Until Woodland Sound Studios opened in 1967, the borders of Nashville “Music City USA” didn’t extend east of the Cumberland River. While Broadway was brimming with Honky Tonks and major labels on Music Row were solidifying the “Nashville sound,” a new eclectic sound emerged from East Nashville under the shrewd supervision of studio wizard Glenn Snoddy.

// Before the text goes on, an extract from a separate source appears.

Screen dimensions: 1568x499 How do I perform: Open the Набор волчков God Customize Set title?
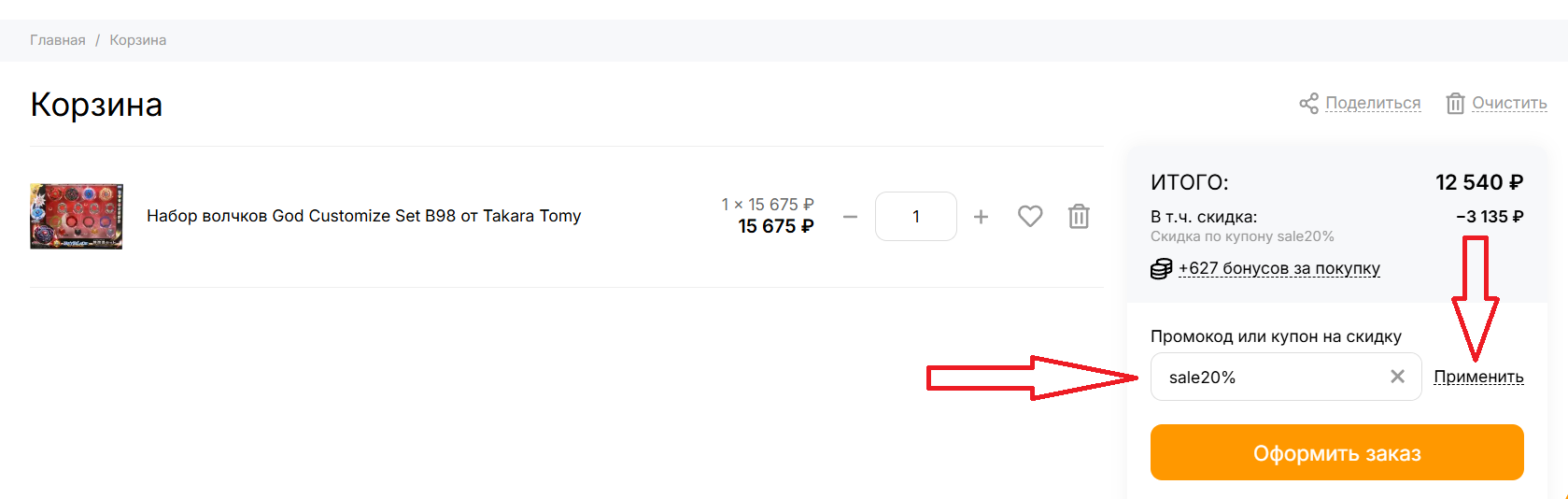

Woodland Sound Studios made great strides in advancing the reputation and quality of Nashville Studio recording, and its success is largely attributed to the skill and foresight of Middle Tennessee native, Glenn Snoddy. After being introduced to radio technology while serving in the army during World War II, Snoddy returned to Middle Tennessee to pursue a career as a recording engineer. Throughout the 1960s, Snoddy cut his teeth at Nashville’s preeminent studios such as Owen Bradley Recording Studio, Columbia Records, and Acuff-Rose. Snoddy stumbled into popular music history inadvertently in 1961 while recording the singer Marty Robbins for Columbia Records. Mid-way through a recording of the track “Don’t Worry,” a transformer blew in either in the bass amp or the recording console causing the bass guitar sound to distort. Captivated by the fuzzy tone, Snoddy designed an effect pedal to replicate it, which he later sold to the Gibson Corporation and they marketed as the Maestro Fuzz-tone. Ironically, this standard country music recording session had a major impact on rock music. Snoddy’s Fuzz-Tone can be heard on The Rolling Stones' "(I Can't Get No) Satisfaction" and countless other classic rock hits.

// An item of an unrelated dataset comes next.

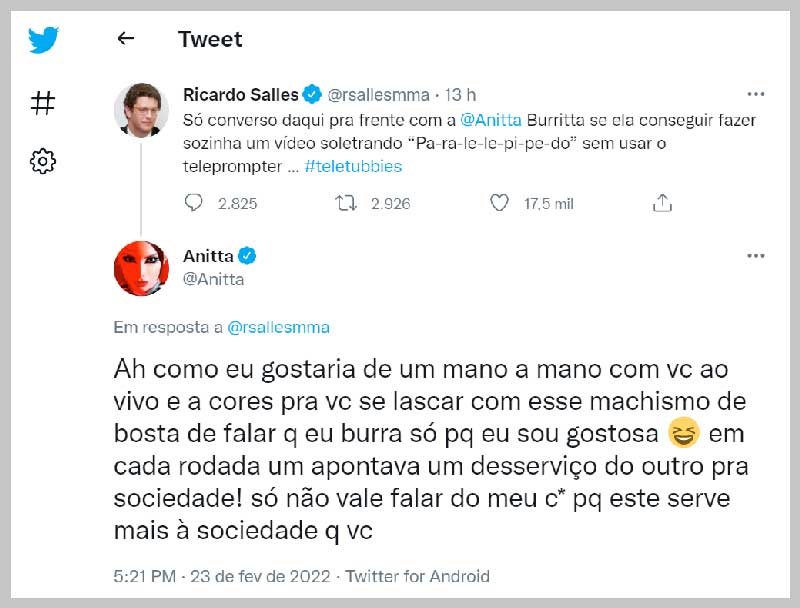Open the #teletubbies hashtag link
The height and width of the screenshot is (608, 800).
point(353,168)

No doubt, Snoddy’s invention earned him a spot in popular music history; however, the story also represents the spirit of innovation, creativity, and serendipity that Snoddy brought to Woodland Sound Studios. Under his direction, the studio cranked out genre-spanning hits and albums that would become cultural milestones. Snoddy passed away in 2018 at the age of 96. In 1979, Billboard Magazine celebrated the studio’s twelve year anniversary with a feature that included behind-the-scenes magic and multiple ads from music industry monoliths thanking the studio. In it Glenn Snoddy is revered as a humorous, soft-mannered, farsighted man highly attuned to the constantly shifting demands of the recording industry. Snoddy lauded the success of Woodland Sound Studios stating: “I’d have to attribute our success to three factors,” he says,”and they are superior equipment, constant maintenance programs, and qualified employees with friendly professional attitudes.” Charlie Daniels, who recorded one of his biggest hits there, echoes this stating: “ I like recording at Woodlands partly because it's a state of the art studio commensurate with any I’ve found in New York or LA and partly because, well, they’re just plain nice, friendly folks.”
The spirit of Woodland Sound Studios, as a place of innovation inspiring sonic serendipity, is best heard on The Nitty Gritty Dirt Band’s “Will The Circle Be Unbroken.” The recording represents a confluence of two eras of country music history that would go on to inspire the Americana Roots genre.